Unlike PRIDE XML, mzIdentML, and mzTab files do not contain the mass spectra data. Instead they reference the mass spectra in linked external files. Jointly with the corresponding mzIdentML/mzTab files or independently as individual files, the most popular used mass spectra formats are fully supported: mzML and its predecessors, the XML-based formats, mzData and mzXML (37), and the highly used text-based formats, Mascot Generic Format#(MGF) DTA, Micromass PKL, MaxQuant apl (38), and MS2 (39). The exact formatting of these references depends on each particular file format. However, PRIDE Inspector hides this process from the end user, using the functionality provided by the jmzReader library (40). Example mzIdentML files (including the corresponding mass spectra files) coming from a variety of sources to test the functionality of the software are available at https://github.com/PRIDE-Toolsuite/inspector-example-files. As a key point, support for quantitative data has been greatly improved in the Toolsuite by reading and writing mzTab files.
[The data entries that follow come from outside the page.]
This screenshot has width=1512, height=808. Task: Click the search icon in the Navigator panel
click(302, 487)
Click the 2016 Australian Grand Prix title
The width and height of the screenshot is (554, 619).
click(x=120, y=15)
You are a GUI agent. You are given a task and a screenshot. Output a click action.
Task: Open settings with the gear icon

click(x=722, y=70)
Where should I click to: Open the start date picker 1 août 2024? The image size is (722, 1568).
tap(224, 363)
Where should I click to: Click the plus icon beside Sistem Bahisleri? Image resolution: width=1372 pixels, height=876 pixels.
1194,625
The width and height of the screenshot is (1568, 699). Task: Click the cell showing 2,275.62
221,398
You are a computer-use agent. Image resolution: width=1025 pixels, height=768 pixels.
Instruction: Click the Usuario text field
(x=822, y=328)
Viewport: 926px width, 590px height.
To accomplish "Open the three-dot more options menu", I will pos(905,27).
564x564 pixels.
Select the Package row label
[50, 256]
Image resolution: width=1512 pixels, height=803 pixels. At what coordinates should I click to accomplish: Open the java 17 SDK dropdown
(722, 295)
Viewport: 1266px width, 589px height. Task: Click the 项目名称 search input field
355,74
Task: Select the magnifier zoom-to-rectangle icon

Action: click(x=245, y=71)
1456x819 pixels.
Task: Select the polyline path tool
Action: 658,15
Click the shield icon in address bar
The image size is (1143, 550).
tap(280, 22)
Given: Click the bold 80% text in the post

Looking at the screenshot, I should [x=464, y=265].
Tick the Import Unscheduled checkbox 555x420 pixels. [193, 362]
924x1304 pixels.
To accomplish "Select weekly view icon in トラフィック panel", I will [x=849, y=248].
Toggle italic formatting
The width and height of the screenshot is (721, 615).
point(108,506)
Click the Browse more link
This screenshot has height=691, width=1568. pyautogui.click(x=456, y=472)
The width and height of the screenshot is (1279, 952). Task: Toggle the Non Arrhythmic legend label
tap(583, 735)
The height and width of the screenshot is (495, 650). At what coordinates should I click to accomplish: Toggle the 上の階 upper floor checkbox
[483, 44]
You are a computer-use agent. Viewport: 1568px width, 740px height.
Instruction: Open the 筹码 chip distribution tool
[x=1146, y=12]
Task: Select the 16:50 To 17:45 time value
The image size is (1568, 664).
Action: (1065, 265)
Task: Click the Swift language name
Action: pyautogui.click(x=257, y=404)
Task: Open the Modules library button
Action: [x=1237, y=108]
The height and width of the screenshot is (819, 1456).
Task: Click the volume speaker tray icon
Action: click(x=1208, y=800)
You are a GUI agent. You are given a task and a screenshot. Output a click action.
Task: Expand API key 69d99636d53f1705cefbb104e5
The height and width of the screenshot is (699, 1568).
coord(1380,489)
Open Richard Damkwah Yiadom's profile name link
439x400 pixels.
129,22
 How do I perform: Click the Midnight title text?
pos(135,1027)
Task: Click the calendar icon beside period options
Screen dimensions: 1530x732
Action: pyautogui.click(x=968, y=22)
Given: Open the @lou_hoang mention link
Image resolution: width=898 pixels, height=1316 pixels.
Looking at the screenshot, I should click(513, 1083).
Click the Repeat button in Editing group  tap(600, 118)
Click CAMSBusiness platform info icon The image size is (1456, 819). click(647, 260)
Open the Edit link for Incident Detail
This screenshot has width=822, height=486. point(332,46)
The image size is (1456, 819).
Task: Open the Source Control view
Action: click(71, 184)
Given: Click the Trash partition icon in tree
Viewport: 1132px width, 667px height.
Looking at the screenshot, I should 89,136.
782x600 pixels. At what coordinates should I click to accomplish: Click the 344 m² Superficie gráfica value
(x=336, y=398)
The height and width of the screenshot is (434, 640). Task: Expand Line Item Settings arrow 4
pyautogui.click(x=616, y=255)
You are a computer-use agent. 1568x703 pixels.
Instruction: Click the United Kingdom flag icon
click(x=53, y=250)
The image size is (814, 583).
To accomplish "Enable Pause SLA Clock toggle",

To our knowledge, the PRIDE Inspector Toolsuite is the first application that supports mzTab files containing identification and quantification results. Files from three different mzTab exporters have been tested and are fully supported: Mascot (from version 2.5), jmzTab-based data converters (https://github.com/PRIDE-Utilities/jmzTab), and IsoQuant (41) (Table II). Finally, support for the PRIDE XML format is maintained to ensure support for older data as well as existing converters and exporters.

Table II. List of supported file formats in PRIDE Inspector Toolsuite, including the list of the exporters explicitly tested and supported (by September 2015).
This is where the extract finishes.